Konjunkturpaket in Nordrhein-Westfalen erfolgreich angelaufen

6. Mai 2009

Minister Dr. Ingo Wolf: Kommunen melden die ersten 110 Projekte / Konjunkturpaket in Nordrhein-Westfalen erfolgreich angelaufen

„In Nordrhein-Westfalen ist die Umsetzung des Konjunkturpaketes erfolgreich angelaufen“, sagte heute Innenminister Ingo Wolf. Seit vergangener Woche haben die Kommunen bereits 110 Investitionsmaßnahmen gemeldet. Diese Meldungen erfolgen elektronisch über eine Datenbank.

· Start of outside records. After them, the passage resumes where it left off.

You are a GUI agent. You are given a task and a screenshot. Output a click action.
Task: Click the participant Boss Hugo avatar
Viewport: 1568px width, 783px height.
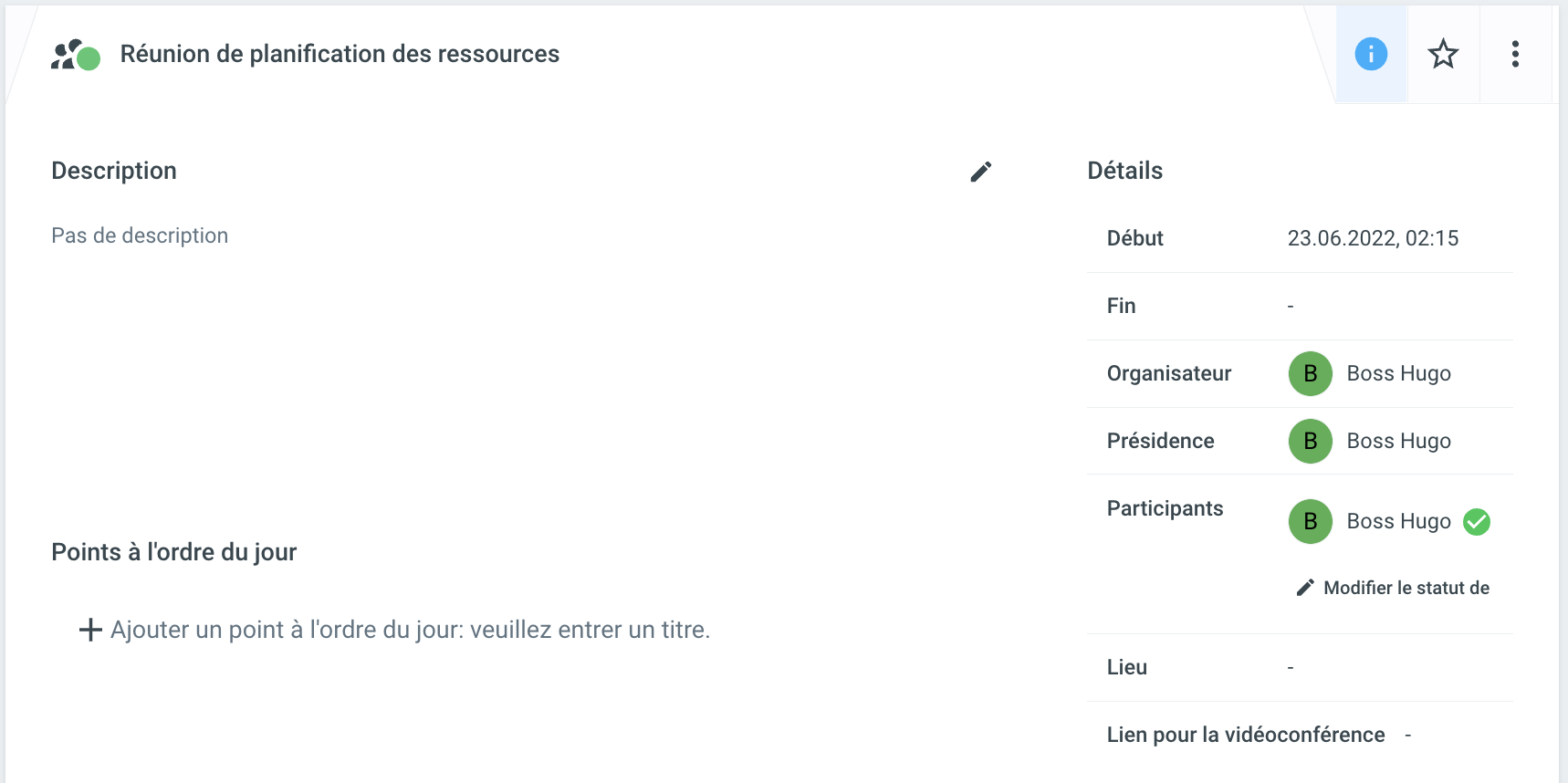tap(1311, 521)
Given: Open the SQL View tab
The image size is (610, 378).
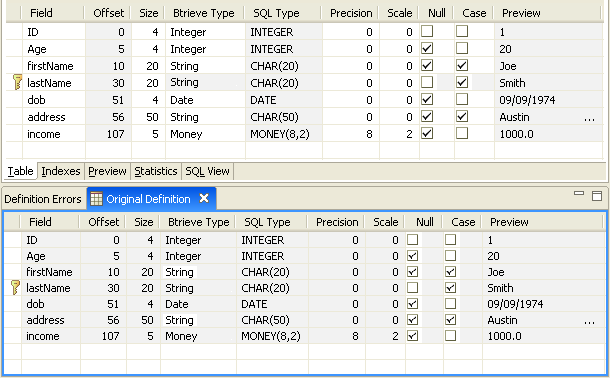Looking at the screenshot, I should [x=207, y=171].
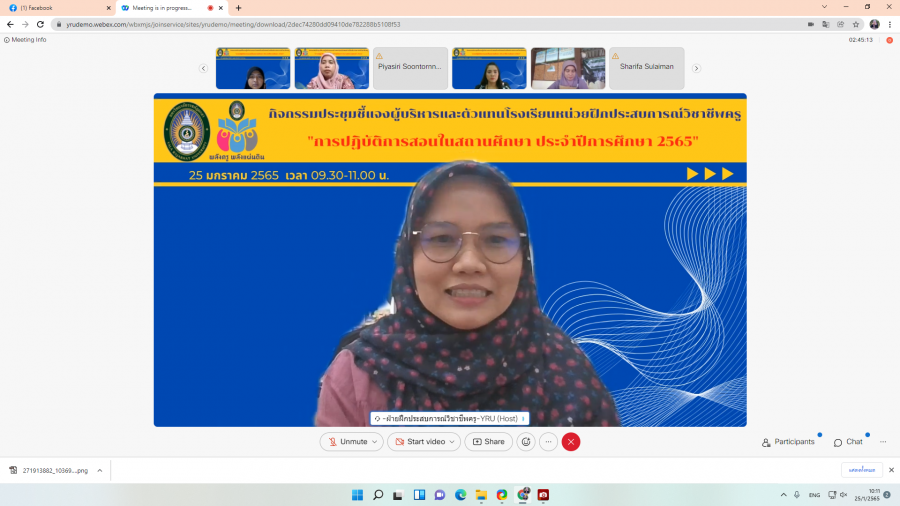
Task: Select Sharifa Sulaiman participant thumbnail
Action: click(x=647, y=68)
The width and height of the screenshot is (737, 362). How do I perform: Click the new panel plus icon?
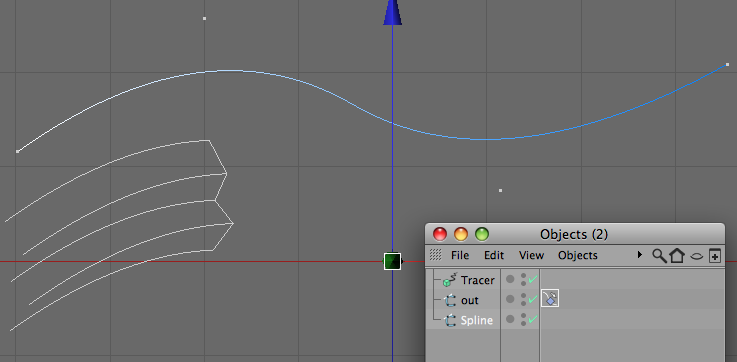[714, 256]
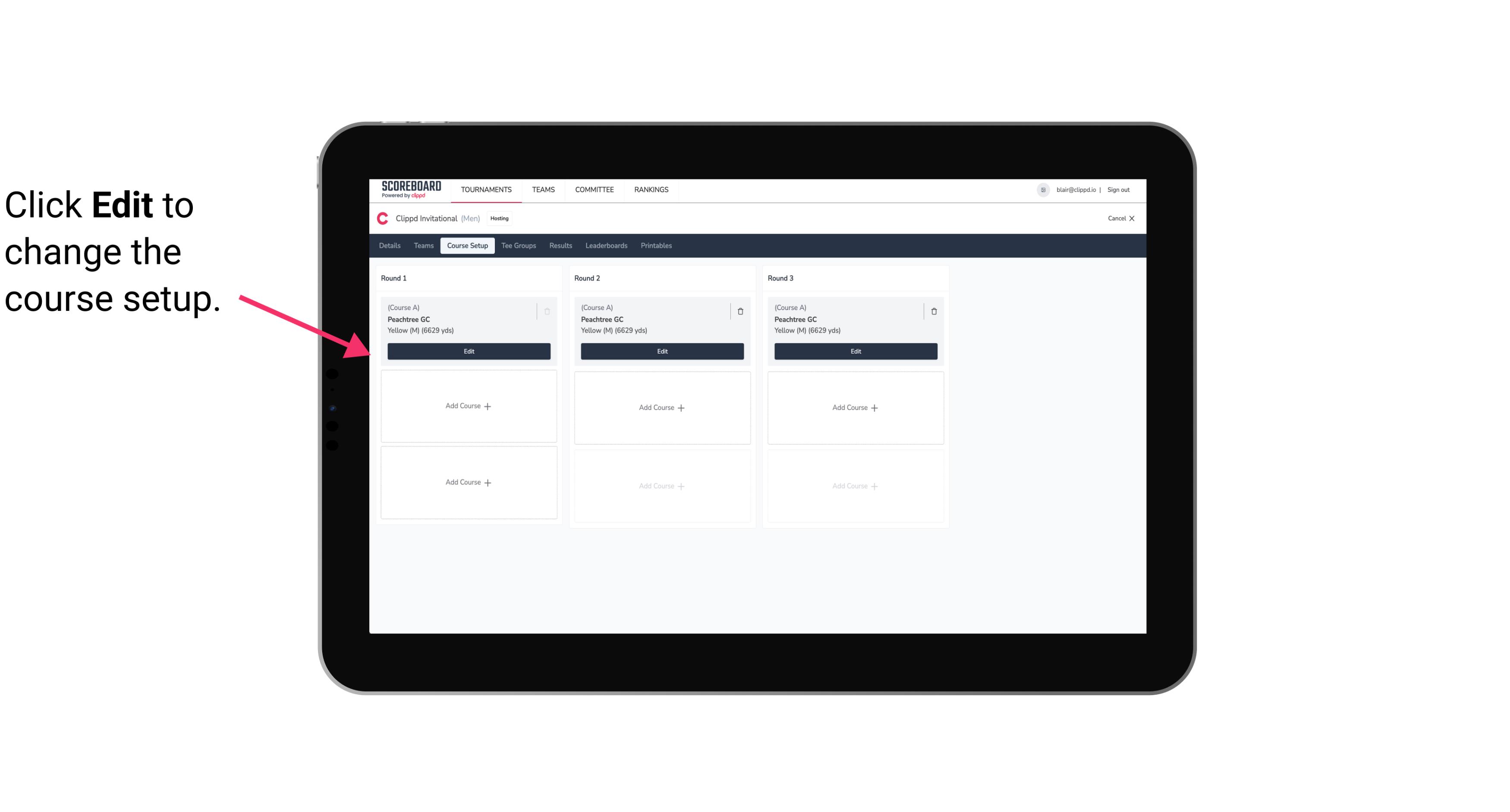
Task: Click the delete icon for Round 1 course
Action: pos(548,311)
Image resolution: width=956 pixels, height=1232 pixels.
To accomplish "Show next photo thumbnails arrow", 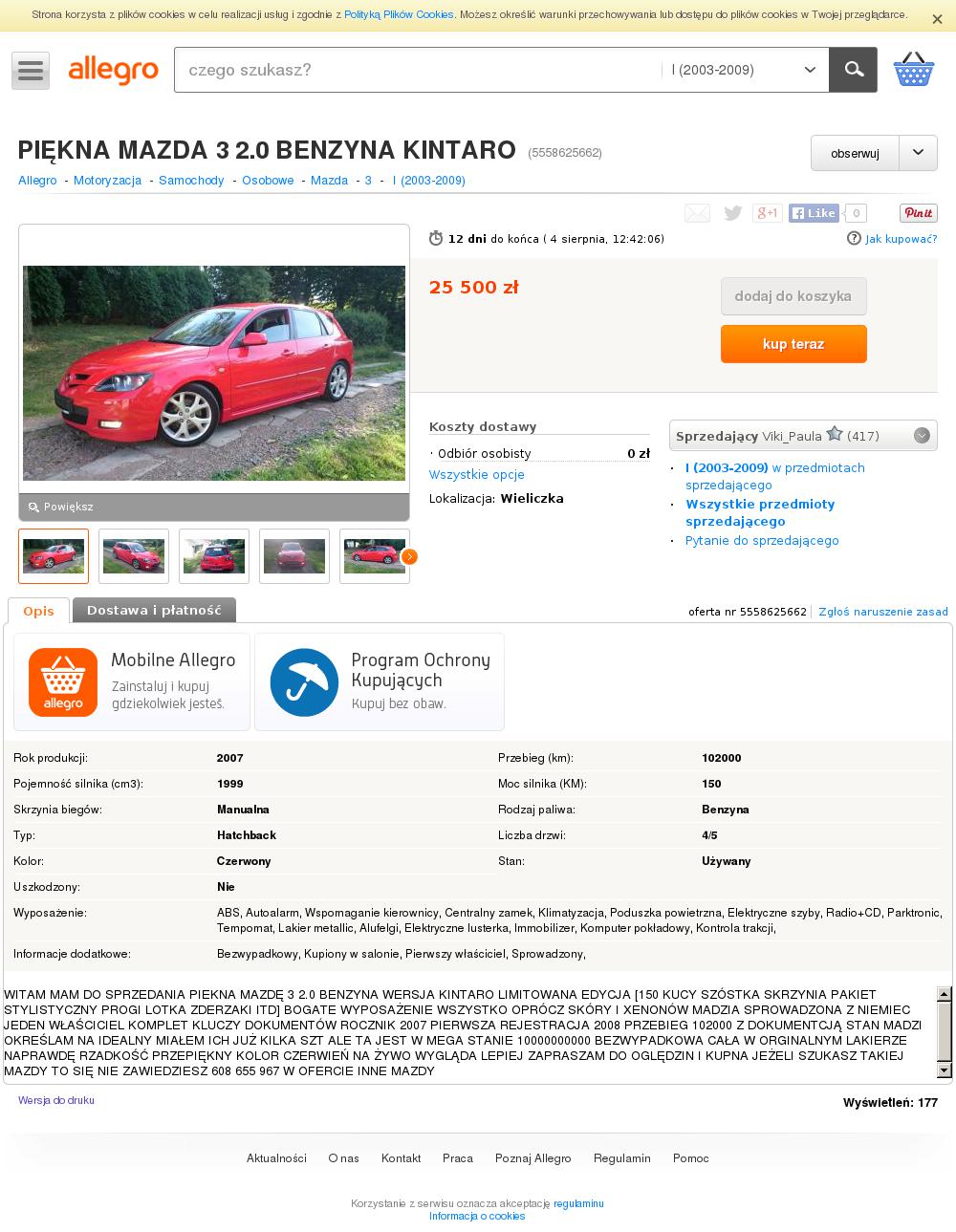I will pyautogui.click(x=409, y=556).
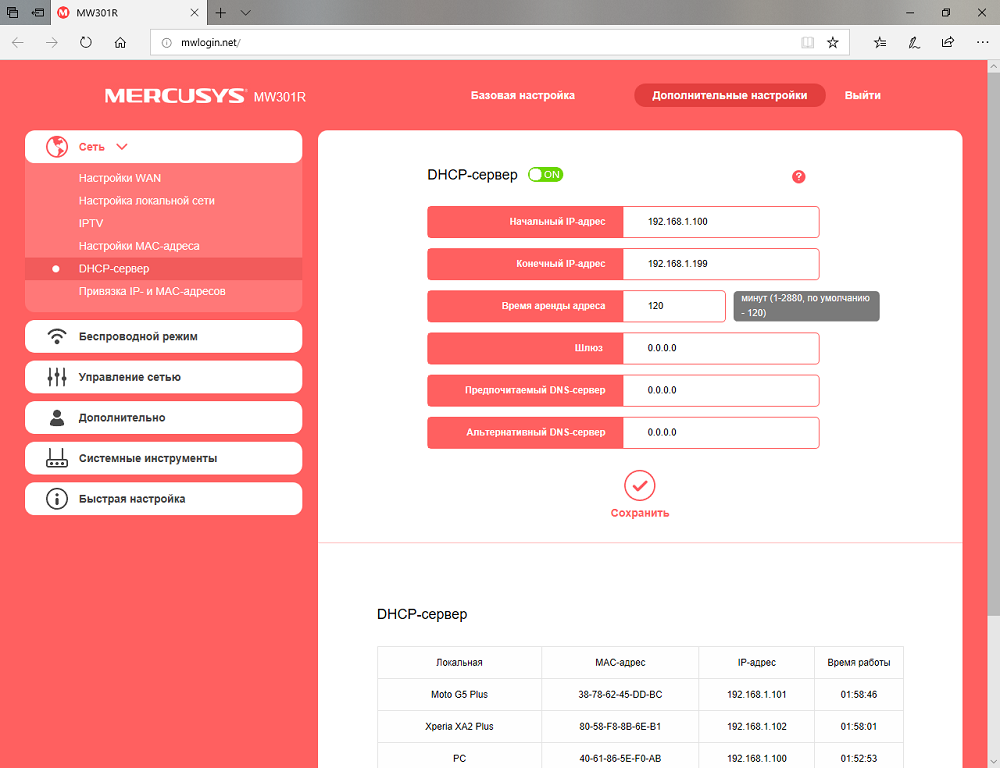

Wolf: „Die Gelder können bei der Bezirksregierung jederzeit abgerufen werden, wenn sie zur Begleichung von Zahlungen benötigt werden.“

Das Innenministerium und das Finanzministerium teilen mit:

„In Nordrhein-Westfalen ist die Umsetzung des Konjunkturpaketes erfolgreich angelaufen“, sagte Innenminister Dr. Ingo Wolf heute (6. Mai 2009) in Düsseldorf. Seit vergangener Woche haben die Kommunen bereits 110 Investitionsmaßnahmen gemeldet. Diese Meldungen erfolgen elektronisch über eine Datenbank. Wolf: „Die Gelder können bei der Bezirksregierung jederzeit abgerufen werden, wenn sie zur Be­gleichung von Zahlungen benötigt werden.“

„Nun können die Kommunen damit beginnen, den Sanierungsstau in ihren Schulen, Kindergärten und Krankenhäusern zu beseitigen“, sagte der Innenminister. „Welche Projekte gefördert werden, entscheiden die Kommunen vor Ort - natürlich im Rahmen der rechtlichen Vorgaben.“

Finanzminister Dr. Helmut Linssen ergänzte: „Der Landesregierung war es wichtig, dass die Kommunen die zusätzlichen Mittel so schnell wie möglich in Anspruch nehmen können. Das ist gelungen. Nordrhein-Westfalen hat als eines der ersten Bundesländer die Voraussetzungen dafür geschaffen, dass die zur Verfügung stehenden Mittel flächen­deckend abgerufen werden können.“ Es komme jetzt darauf an, dass die Städte und Gemeinden die Planungen für die zusätzlichen Projekte vorantreiben. Linssen zeigte sich zuversichtlich, dass die Konjunktur­pakete ihre Wirkung nicht verfehlen.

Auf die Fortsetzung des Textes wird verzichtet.